You have the power. You must believe this. You are not helpless. The feeling of helplessness you feel is the will of others working within you. You cannot and never will gain power through this feeling of helplessness, it will only further ensnare you in the world that others wish for you to inhabit.

You are free. Whatever holds you down and limits you, you have the choice as to which road you travel. Knowledge is power and the truth shall set you free. You must never use the excuse that the institutions won’t let you do what you would like. They cannot rule without your consent. It is time now for you to exert the authority that is invested in you and in all of us.

The roads diverge quite sharply. One leads to division, discord and destruction. If you choose that road you will see every approaching stranger as an enemy. On that road you will find countless excuses for selfish behavior and the use of force. The other road is a commitment to optimism. Not foolish optimism, for you know the way is long and hard. It is a commitment to optimism whatever setbacks you may encounter. It is choosing a path and sticking with it when hard times come, not falling back on your crutches of negativity and conflict whenever you face obstacles.

The world is in danger. Civilization is in danger. It seems foolish to believe there is something you are capable of doing about it. It seems daunting, the sheer audacity of it makes you want to run away and let mommy and daddy or the government or the free market deal with it. But mommy and daddy can’t help you, the market doesn’t care about you, and the government is only what you have made it. If you have distanced yourself from the power structures that rule then they will not work in your best interests. It is you. It is you, believing in the commonality of humanity and our ability to find a way to peacefully coexist and make our way to a better future. Because if you believe in humanity, humanity will respond positively to your belief. You are not the only one working towards that goal. There are others, too many to count, who have shown the way. Their lives have been a testament to the nobility, courage and faith that can be found in human beings. They have made sacrifices far beyond what most of us ever have to worry about, so do not worry about not being up to fulfilling your small part in the play.

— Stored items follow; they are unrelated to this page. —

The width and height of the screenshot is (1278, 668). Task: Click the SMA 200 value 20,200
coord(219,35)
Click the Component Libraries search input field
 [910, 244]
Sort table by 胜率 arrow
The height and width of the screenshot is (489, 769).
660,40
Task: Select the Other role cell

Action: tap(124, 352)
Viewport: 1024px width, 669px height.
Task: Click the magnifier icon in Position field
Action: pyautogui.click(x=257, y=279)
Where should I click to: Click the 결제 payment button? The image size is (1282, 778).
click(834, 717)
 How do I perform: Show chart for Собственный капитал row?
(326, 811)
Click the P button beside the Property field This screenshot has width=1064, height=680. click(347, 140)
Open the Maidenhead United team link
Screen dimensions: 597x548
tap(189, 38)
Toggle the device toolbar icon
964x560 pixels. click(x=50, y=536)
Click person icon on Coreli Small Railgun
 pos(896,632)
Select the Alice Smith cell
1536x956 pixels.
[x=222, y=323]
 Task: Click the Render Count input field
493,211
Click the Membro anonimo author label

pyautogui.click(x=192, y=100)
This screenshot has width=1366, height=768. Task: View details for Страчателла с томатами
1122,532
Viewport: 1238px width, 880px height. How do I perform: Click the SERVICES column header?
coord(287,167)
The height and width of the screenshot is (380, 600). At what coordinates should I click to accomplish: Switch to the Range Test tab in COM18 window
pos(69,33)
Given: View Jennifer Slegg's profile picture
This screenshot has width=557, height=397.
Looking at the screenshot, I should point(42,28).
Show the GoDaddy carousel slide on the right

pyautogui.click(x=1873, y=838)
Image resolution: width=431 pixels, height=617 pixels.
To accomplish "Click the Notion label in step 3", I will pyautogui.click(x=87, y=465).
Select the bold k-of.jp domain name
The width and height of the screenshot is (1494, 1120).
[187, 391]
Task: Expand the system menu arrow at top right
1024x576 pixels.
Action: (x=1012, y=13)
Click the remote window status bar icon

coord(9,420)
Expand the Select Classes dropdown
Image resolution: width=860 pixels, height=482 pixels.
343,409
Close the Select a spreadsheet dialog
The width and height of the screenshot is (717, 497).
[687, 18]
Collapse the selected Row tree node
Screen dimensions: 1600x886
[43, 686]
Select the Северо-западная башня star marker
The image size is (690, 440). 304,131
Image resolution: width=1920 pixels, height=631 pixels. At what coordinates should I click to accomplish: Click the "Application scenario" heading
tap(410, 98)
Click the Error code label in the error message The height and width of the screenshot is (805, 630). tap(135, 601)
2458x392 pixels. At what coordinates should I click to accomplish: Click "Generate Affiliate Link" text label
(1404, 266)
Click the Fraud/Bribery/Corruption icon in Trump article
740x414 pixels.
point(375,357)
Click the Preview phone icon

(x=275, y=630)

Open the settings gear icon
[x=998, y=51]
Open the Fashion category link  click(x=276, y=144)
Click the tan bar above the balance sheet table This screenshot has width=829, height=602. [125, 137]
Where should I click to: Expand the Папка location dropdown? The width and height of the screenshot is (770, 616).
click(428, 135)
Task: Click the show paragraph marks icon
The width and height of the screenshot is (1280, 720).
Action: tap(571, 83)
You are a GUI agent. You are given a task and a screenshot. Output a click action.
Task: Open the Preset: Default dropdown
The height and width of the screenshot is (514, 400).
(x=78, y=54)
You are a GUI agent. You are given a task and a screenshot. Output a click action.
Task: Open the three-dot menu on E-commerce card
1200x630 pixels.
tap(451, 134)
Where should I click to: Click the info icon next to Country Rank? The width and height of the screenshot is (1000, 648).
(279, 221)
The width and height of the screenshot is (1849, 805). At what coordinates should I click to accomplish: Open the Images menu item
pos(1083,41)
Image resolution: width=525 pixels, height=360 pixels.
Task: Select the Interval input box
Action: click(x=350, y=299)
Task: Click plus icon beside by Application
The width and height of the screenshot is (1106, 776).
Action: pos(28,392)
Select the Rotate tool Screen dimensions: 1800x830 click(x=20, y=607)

But do not make idols of those who came before you. Do not believe that the greatness exhibited by them does not exist in some degree in you as well. It lives in you, or else you would not be able to appreciate it in others.

You need not do great things, you merely need to do what you were born to do, be what you were born to be. You only have to become aware of the nobility and the possibilities that are latent in us all. Appreciate it in your role models, accept it in yourself, encourage it in others. These three things, acting upon one another, will strengthen each, thus making yourself and others stronger, thus raising up all of humanity. It is within you, it is within all of us. This is our future, if we are to have one. It is a choice for us to make. If you have a better option, I’d love to hear about it. We are all in it together.


Tuesday, May 2, 2017

Random Thoughts Part 24

I haven't posted much on my Amazing Morse blog lately. It seems that politics have distracted me. For any interested in what I've been writing about, please check out my James Rozoff, Solutionist blog. And now for another batch of thoughts thought randomly:


Technology has not made humanity any wiser, it has only made us more dangerous.

Those who best demonstrate the values we wish to teach our children are the ones who should be most rewarded in our society. Do we wish to reward good sportsmanship or the physical ability to dunk a ball in a hoop? Do we wish to reward those doctors who save lives or those who implant fake boobs? Do we wish to reward those who amuse and distract us or do we wish to reward those who instruct and enlighten us?

When technology has acquired the ability to take care of all of our needs, perhaps then we will discover that one of our greatest needs has always been to care for others ourselves.

The bad behavior of another is not justification for our own bad behavior, it is a cry of help from someone who is in need of a good example.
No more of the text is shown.